Besides food quality, the chain’s shoppers size up service (Did the server suggest soups and desserts?), operations (Were the menus clean and in good condition?), cleanliness (Were doors and windows free from dirt and fingerprints?) and management (Did the cashier invite you to return?).
“The whole thing is geared on how we come across to the guest,” Jones says. “We learn whether we need to make changes in our training. It’s been a good program for us.”
Al Goldsmith, vice president of Maritz Inc., a St. Louis marketing and management company that specializes in gas station mystery shopping, says it’s common for shoppers to evaluate service prior to and just after a new training program is put into place. New locations are sometimes shopped weekly to determine how the new staff is performing.
Shopper evaluations, Goldsmith says, go to store managers and other higher-ups.
“It gives them an idea of what they need to work on,” he says.
Years ago, shoppers used to receive assignments and return evaluation forms by mail and fax. Today, almost all reporting is done online.
Compensation usually covers the cost of any required purchase, and sometimes a modest wage to cover labor.

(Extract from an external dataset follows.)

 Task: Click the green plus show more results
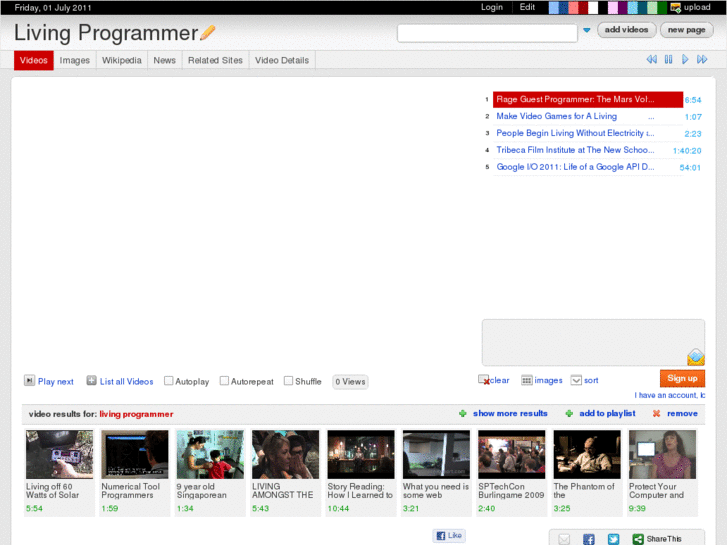point(462,413)
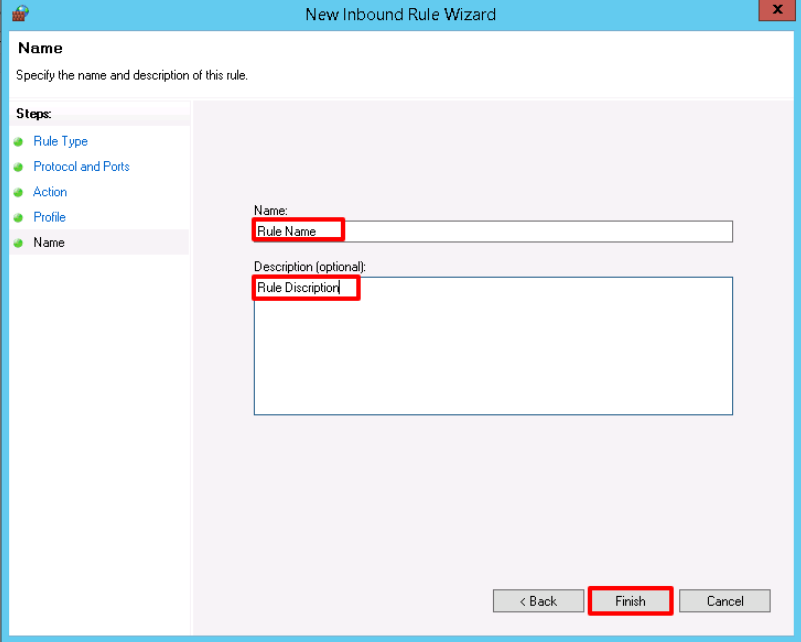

Steak ‘n Shake shoppers can bring a companion and are reimbursed for up to $20 worth of food. For an oil change job at Penske Auto Centers, shoppers get a free oil change, plus $7 for labor. Shoppers at Old Country Buffet get reimbursed up to $19 (a meal for two) for a 90-minute assignment, plus a wage of $10.50.
A 30-minute assignment at Cingular Wireless pays $7; no purchase is required. A shopper at Chi-Chi’s restaurant can bring a companion and order up to $40 worth of food. Shoppers at Athlete’s Foot stores don’t need to make a purchase, but can earn $7 to have their feet measured by a clerk.
To become a mystery shopper, start with an Internet search. Type “mystery shopper” into a search engine to find Web sites for mystery shopping companies; most of those sites have online applications.
“A good shopper is someone who reflects a normal customer, not someone too extreme. We don’t want an inspector,” says TrendSource’s Moll. “It’s someone who enjoys writing and who likes shopping, but keep in mind this is not a shopping experience. It’s objective.”
Pelletiere at Jancyn says she gets 400 applications per week from people aspiring to be secret shoppers. She seeks out those who are detail-oriented and good communicators. Computer access and basic computer skills are required.
Shoppers in large cities have the best chance of being selected as shoppers, simply because there are more jobs in urban areas.
“If you live in a town with one little bar and one little grocery store, you’re not likely to be called,” Moll says. “But you have a good chance if your town has chain stores.”
Most mystery shopping firms provide online training for new shoppers; some require them to pass an exam. Shoppers who fail to follow instructions, meet deadlines or gather required information will quickly be dropped.
“Basically, you need to work your way up,” says Ray Sola, who, from Tuscon, Ariz., runs the free merchandise Web site
Volition.com. Six years ago, he added mystery-shopping information – a bulletin board, live chat room, mystery-shopping company lists and job leads – to the site, making it an all-purpose source for mystery shoppers.
Sola advises new shoppers to sign up with companies listed on his site and then wait for a job offer.
“It takes a while to get in the database. If you do a good job, you’re likely to be called again. Schedulers will schedule people they trust.”
Sola is sometimes a mystery shopper himself. “People like me do it for a free dinner. If you’re just doing it for freebies, restaurants are popular.”
Dave Fitzgibbons of Lincoln, Neb., started mystery shopping when he saw an ad seeking restaurant shoppers.
“It sounded like a good way to get a meal,” he recalls.
He’s since added other companies to his shopping resume. A dry cleaner assignment required him to call the business and inquire about cleaning leather; a bowling alley shop had him checking the availability of house balls.
“I feel a little bit like I’m in the CIA,” Fitzgibbons says. “It’s kind of a neat feeling that you are actually influencing how businesses do business.”